A user can also use Microsoft Entra ID independently of Windows AD. Smaller companies can use Microsoft Entra ID as their only directory service to control access to their applications and SaaS products, such as Microsoft 365, Salesforce, and Dropbox.
Microsoft offers several cloud-based offerings today, all of which can use Microsoft Entra ID to identify users and control access:
- Microsoft Azure
- Microsoft 365
- Microsoft Intune
- Microsoft Dynamics 365 When a company or organization signs up to use one of these offerings, they're assigned a default directory, an instance of Microsoft Entra ID. This directory holds the users and groups that will have access to each of the services the company has purchased. You can refer to this default directory as a tenant. A tenant represents the organization and the default directory assigned to it.
A subscription in Azure is both a billing entity and a security boundary. Resources such as virtual machines, websites, and databases are associated with a single subscription. Each subscription also has a single account owner responsible for any charges incurred by resources in that subscription. If your organization wants a subscription billed to another account, you can transfer the subscription. A subscription is associated with a single Microsoft Entra directory. Multiple subscriptions can trust the same directory, but a subscription can only trust one directory.
Every user who needs access to Azure resources needs an Azure user account. Your user account contains all the information needed to authenticate you during the sign-in process. Once authenticated, Microsoft Entra ID builds an access token to authorize you, determine what resources you can access, and determine what you can do with those resources.
You can use the Microsoft Entra ID dashboard in the Azure portal to work with user objects. Keep in mind that you can only work with a single directory at a time, but you can use the Directory + Subscription pane to switch directories. The dashboard also has a Manage tenants button in the toolbar, which makes it easy to view all your directories and switch to another available directory.
A Microsoft Entra group helps organize users, which makes it easier to manage permissions. Using groups lets the resource owner (or Microsoft Entra directory owner), assign a set of access permissions to all the group members instead of having to provide the rights one by one. Groups allow you to define a security boundary, then add and remove specific users to grant or deny access with a minimum amount of effort.
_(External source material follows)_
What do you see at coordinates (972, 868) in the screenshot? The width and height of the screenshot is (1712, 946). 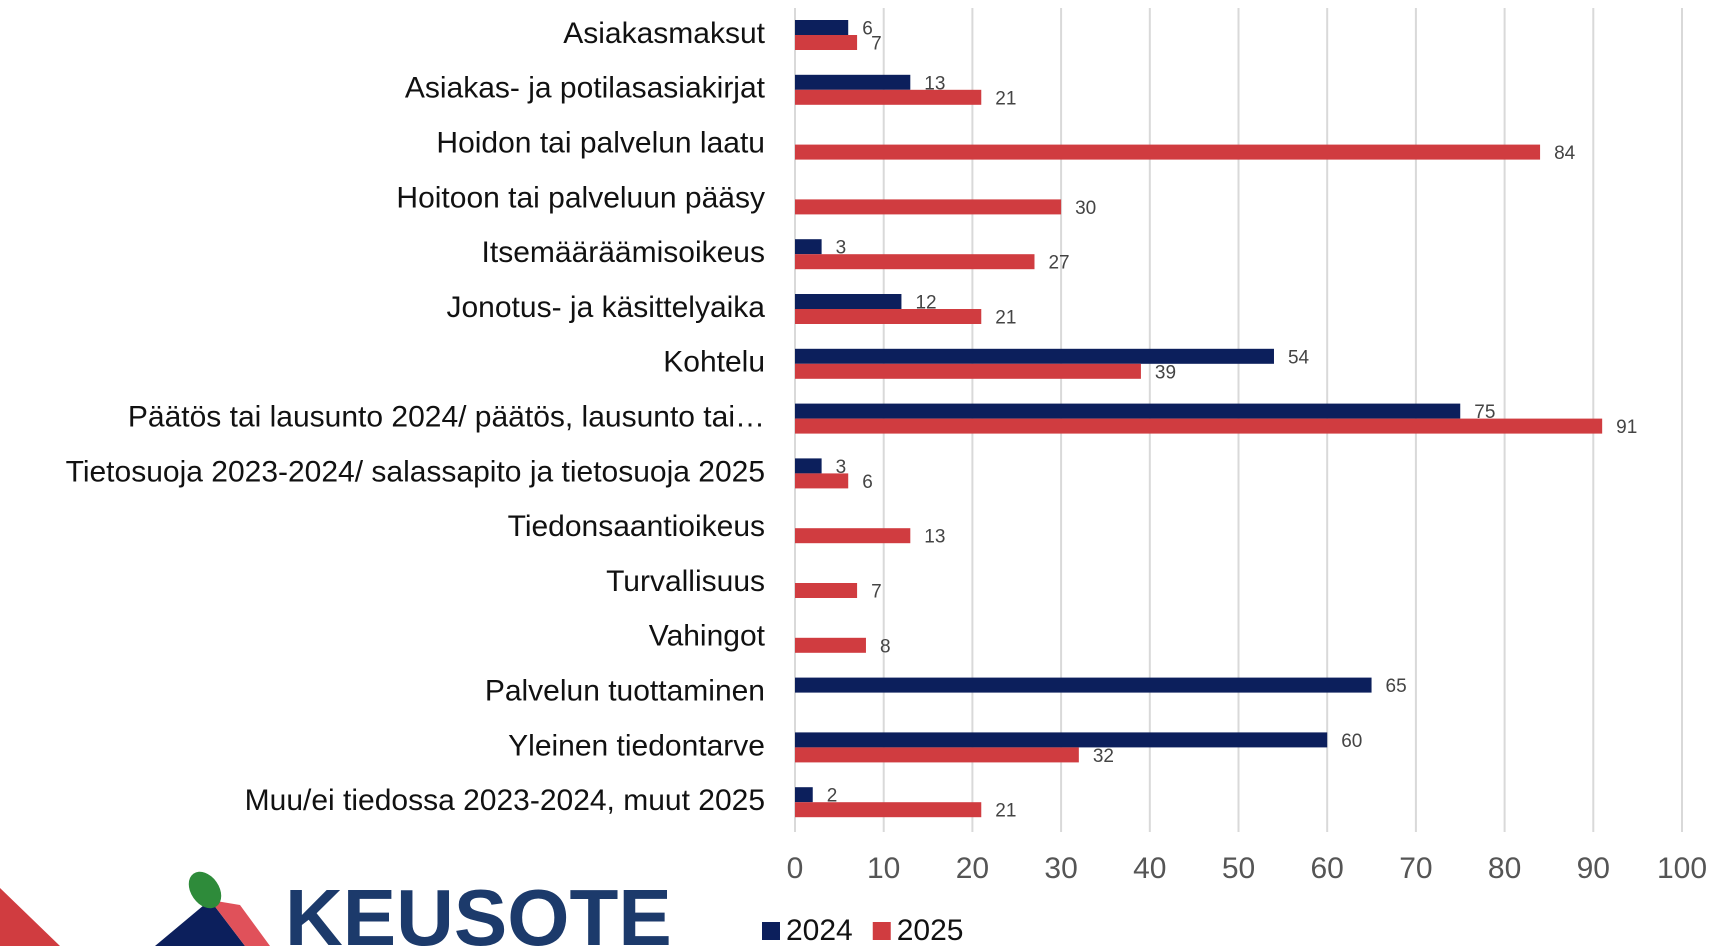 I see `x-tick-label: 20` at bounding box center [972, 868].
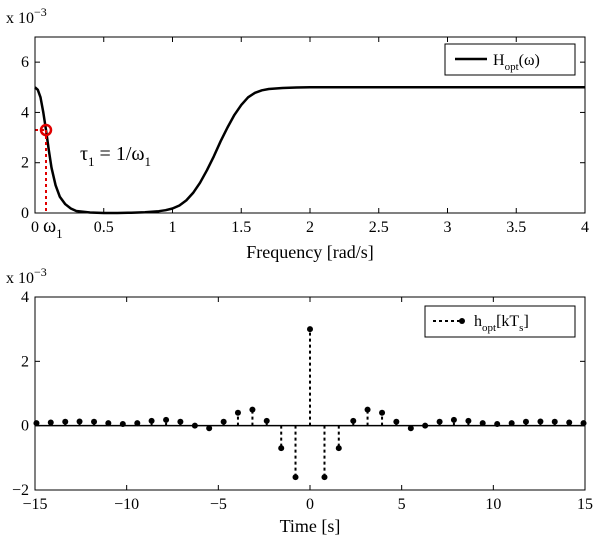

Even better, Microsoft Entra ID supports the ability to define membership based on rules, such as what department a user works in or the job title they have.
Microsoft Entra ID allows you to define two different types of groups.
-
Security groups: These are the most common, and are used to manage member and computer access to shared resources for a group of users. For example, you can create a security group for a specific security policy. By doing it this way, you can give a set of permissions to all the members at once instead of having to add permissions to each member individually. This option requires a Microsoft Entra administrator.
-
Microsoft 365 groups: These groups provide collaboration opportunities by giving members access to a shared mailbox, calendar, files, SharePoint site, and more. This option also lets you give people outside of your organization access to the group. This option is available to users as well as admins.